# Tasks to perform:
1) According to the post about the Blue Like Jazz film shoot, who is directing the movie adaptation?
2) Write the next part of the post about the Blue Like Jazz film shoot, picking up after its last sentence.

# Document passage:
═══

Blue Like Jazz in Redeemer's Sanctuary

Over the weekend, I had the privilege of being on a movie set for two days.  My friend Steve Taylor is directing the big screen adaptation of the book "Blue Like Jazz."  Some of the scenes were shot at our church, and my elder daughter got to be an extra. 

I have been rooting for this to happen for a long time.  I can't even remember how long ago it was that Steve brought me an early copy of the script and asked me to give him some feedback.  I honestly loved the script, and was also happy go give him my contrary opinions.  He was gracious to hear me out. 

Now, years later, Blue Like Jazz is finally happening (thanks in no small part to a Kickstarter miracle!).  I have been on movie sets before, but only briefly.  Spending hours on these shoots was a totally different deal.  As a movie-loving guy, this was an eye-opening experience for me.  I feel like I learned a few things I'd like to pass on.

  1. These people work their butts off.  For hours and hours each day, for days and days at a time, the people making this film have worked like slaves on Red Bull.  Sometimes some of them complained, and sometimes one or two acted out.  But, generally speaking, they were true professionals.  I was amazed by their sustained intensity.
  2. These people plan like generals going to war.   Every little detail seemed to have been worked out beforehand, from the smallest item (the candy in a bowl at a junior high lock-in) to the largest (the pulpit that turned our Anglican church into a Baptist sanctuary), these guys and gals are on the ball.
  3. Movie acting and stage acting are radically different.  As a guy who watches movies but has acted on stage, I know that this is true intellectually.  But seeing it up close really struck me.  In stage acting, enunciating and projecting your voice are critical.  In movie acting, these guys can mumble and whisper.  In stage acting, only large movements can be seen.  In movie acting, a great deal of the action is on the face.  
  4. Things Grow on Screen.  The scenes are saw were shot in fairly small spaces, and sometimes with fairly small actors.  On the big screen, though, I know that every person will look large and every room look spacious.  It is odd to watch a group of actors crammed into a tiny space, surrounded by a large crew, and know that what happens in that small space will look huge at the Regal 27 in just a few months.

═══

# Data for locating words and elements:
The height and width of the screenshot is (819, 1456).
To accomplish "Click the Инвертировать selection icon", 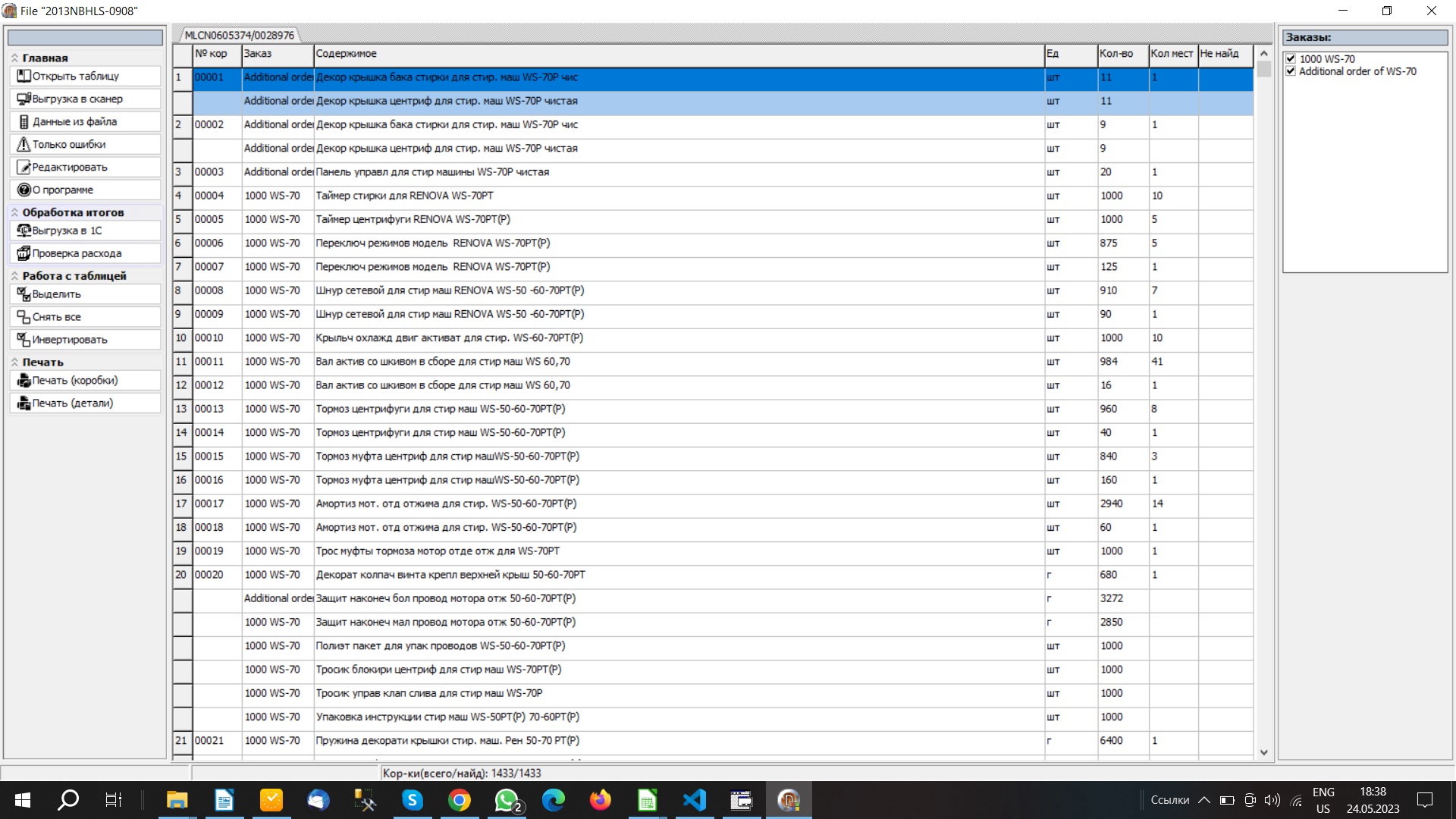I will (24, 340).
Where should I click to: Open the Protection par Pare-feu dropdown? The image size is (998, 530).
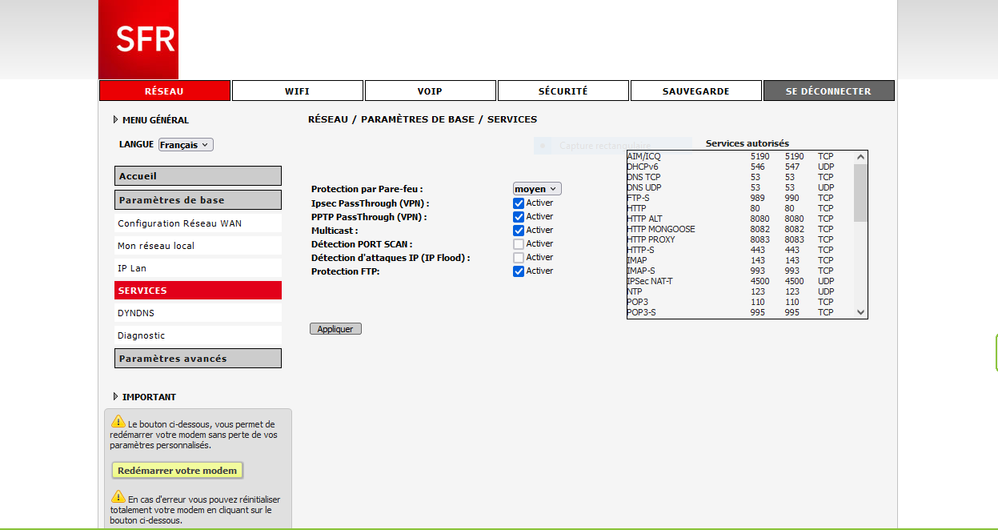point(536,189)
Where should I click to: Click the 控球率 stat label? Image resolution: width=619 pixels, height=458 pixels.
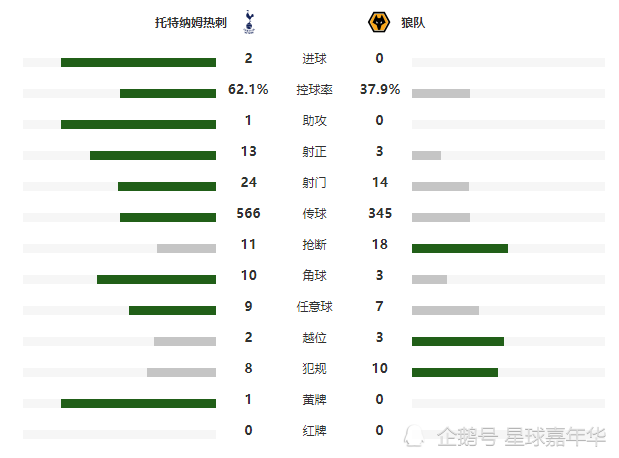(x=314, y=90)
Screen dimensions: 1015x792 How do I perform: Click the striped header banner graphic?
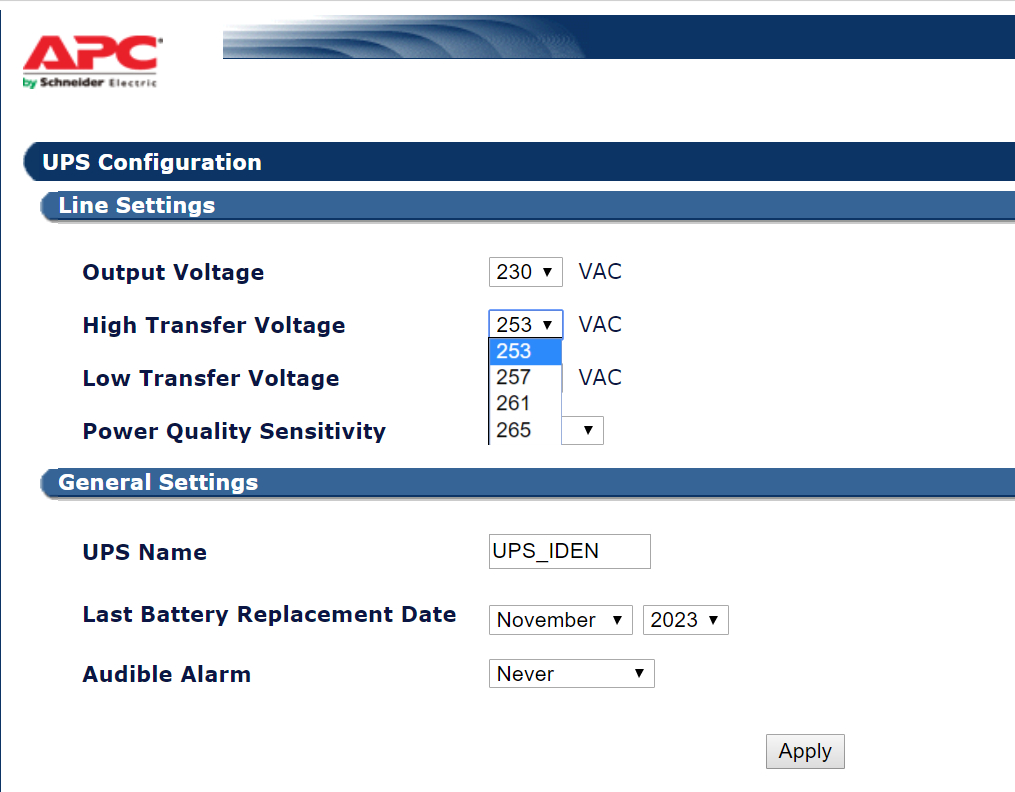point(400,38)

═══

# Solved tasks:
1) Steve Taylor is directing it.

2)
  5. Being the Assistant Director sucks.  Steve seems to have a great assistant director.  He's the guy who actually runs around, moving people and yelling things like "rolling" and "cut," all that stuff I imagine the director does.  The director can stand and watch everything on a screen, and then talk to the Assistant Director person to person.  The Assistant Director is they guy who has to obey the Director, yell at people and heard them like cats.  I pity that guy.  He gets all the work and none of the credit.
  6. I'm a jerk.  What do I mean by that?  As you might know, I do movie reviews. I tell you what I think about movies in quick, broad brush strokes.  Essentially, I am taking the hard labor of countless men and women who put in hundreds and thousands of hours on a project that (I hope) was meaningful to them and I judge that work in two to three minutes.  I am sometimes adversely affecting people's livelihood, if even by a tiny amount.  If they heard what I said, I might hurt their feelings.  This made me feel pretty guilty.  Until I came to point seven.
  7. Do it right.  I'm talking to you, directors, producers, lead actors and screen writers.  If you are going to make people put this much effort into a film, you might as well do it right.  The crew is going to work their tails off for you, so the least you can do is let them mine gold rather than manure.  You are going to sacrifice your own time and energy, so choose your projects wisely.

From now on, when I say a movie isn't worth watching it will go with this internal caveat.  If a movie sucks, it isn't the fault of the crew. It is all on the director, along with the producer, the lead actors, and the writers.  These are the people who are truly to blame.  The folks underneath them may not be perfect, but they have my respect.  And if the movie is great, then the director (etc.) only get some of the credit.  Yes, they succeeded,  but they have a whole lot of people to thank for making them look good.